Besides the five spots up for grabs, the BBS board has three other directors being Molefe, capital markets veteran, Geoffrey Bakwena and former Finance Ministry director, Elaina Gonsalves. Speculation around the BBS crisis has led to some analysts suggesting the Brink family, as powerful shareholders in the building society, are behind some of the nominees ready to battle on April 30. Kalyanaraman, who is said to have links to the affluent family, is said to be due to challenge Ndai for chairmanship.

Other insiders following the latest developments however said four of the nominees were proposed by “various shareholders” while one of the nominees had expressed interest to be considered for possible appointment. “It is important to note that you don’t need to be a shareholder to be considered for appointment to the board,” the insider said.

Ahead of the vote, management has fired salvos at the five directors allegedly seeking to extend their terms. On Monday, the building society’s management, in an unsigned statement, took aim at the directors. “The five retiring directors being Ms. Siwawa-Ndai, Mr Kamyuka who has been on the board for more than 10 years, Mr Tlhagwane who, in any event, is barred by Bank of Botswana regulations from serving on the board of the envisaged commercial bank because he works for a parastatal entity MVA Fund, Mr Molosiwa and Mr Monthe, appear to have expected nominations from other parties not to be accepted so that they can be re-elected without opposition.

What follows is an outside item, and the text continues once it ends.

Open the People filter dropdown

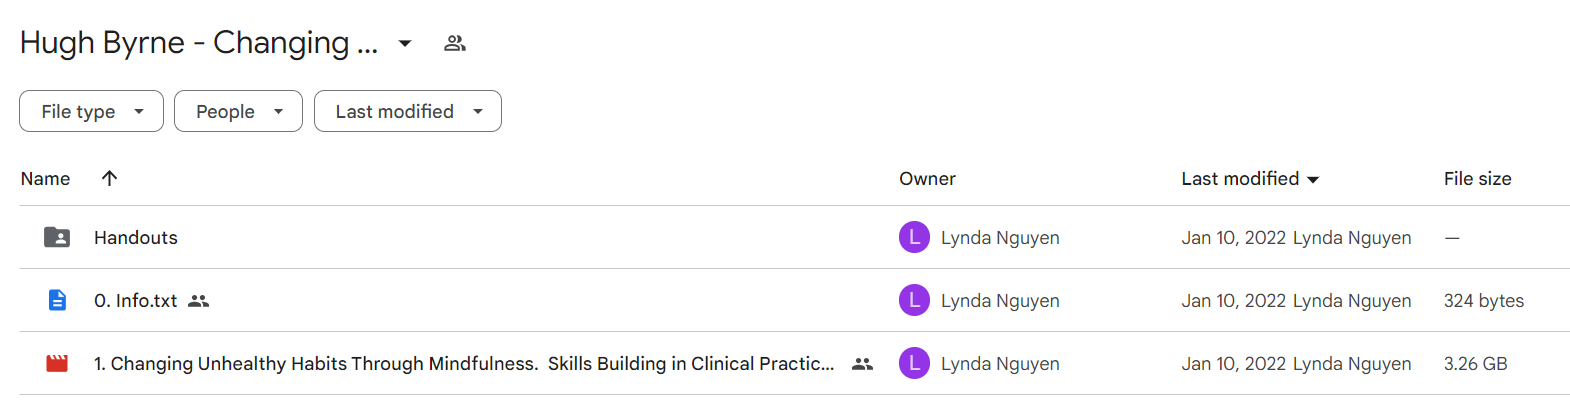tap(238, 111)
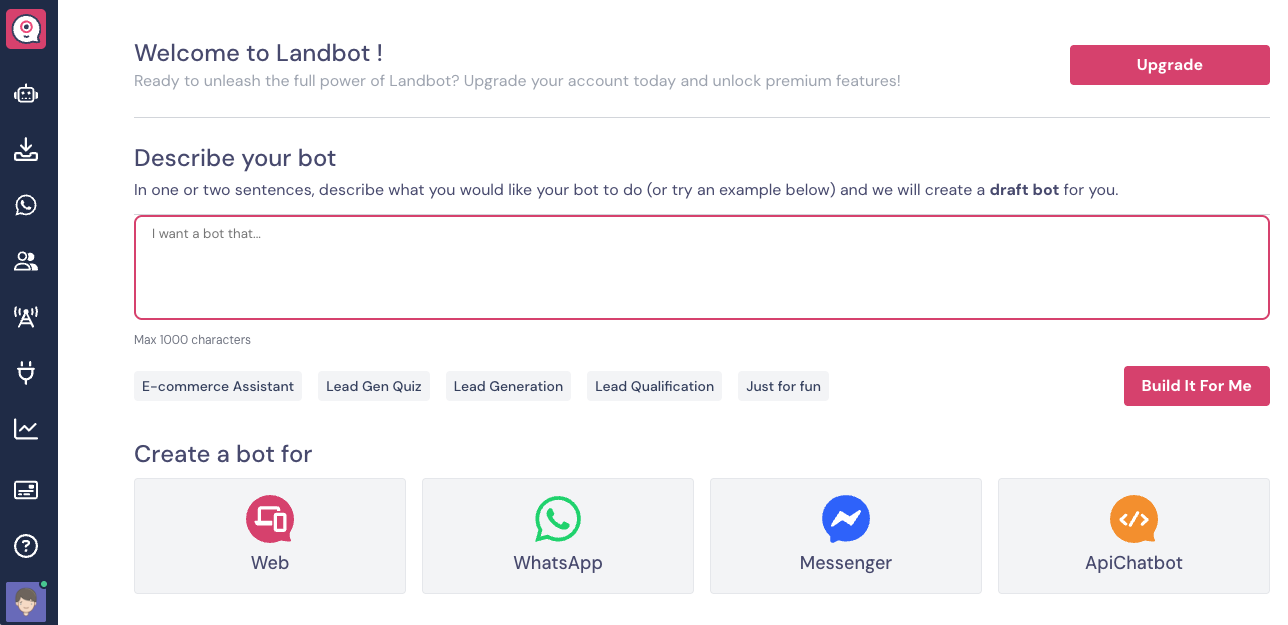This screenshot has height=625, width=1288.
Task: Open the help question mark icon
Action: tap(26, 546)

“As explained by management at the said meeting, neither management nor the board have the authority to decline nominations submitted by shareholders or other interested parties in line with the Companies Act and the BBS Limited Constitution.”

Observers following the developments at BBS have questioned how the board allowed the AGM notice to be published, indicating the new nominees challenging the current, when it (the board) could have used its numerical strength to overrule management. Molefe is the only executive member of the eight-member BBS board, with the balance being non-executive. “The board could have simply resolved this by voting down the elective AGM using their numbers against the MD,” an analyst said.

“Why let the AGM agenda with new nominees go out, then hold another meeting resolving to extend terms, then get into this situation with the MD?

“It appears there are other issues at play here which the public is not seeing. It is also very bad for the corporate governance picture in Botswana.”

The Botswana Stock Exchange suspended BBS from trading on Monday and said the decision would stand until satisfactory clarification on the goings-on at the building society is provided. Still on the matter,, Mmegi is authoritatively informed that Bank of Botswana (BoB) seniors met with BBS management on Thursday to probe the crisis at the building society. The central bank is not directly a regulator of the BBS, but rather has an “agreement” with the Ministry of Finance and Economic Development under which it monitors the building society. “The meeting was to appreciate the developments and possibly see what actions can be done,” separate sources told Mmegi yesterday late afternoon.

The BBS oversight institutions include the Finance Ministry, the BSE as a listed entity and the BoB to a degree. Mmegi is informed that as a last resort, the Finance Ministry could engage the central bank to assert control over BBS for an interim period, should other solutions such as the legal recourse sought by management fail. By press time yesterday, the board was reportedly yet to respond to the legal letters filed by Molefe and Showa.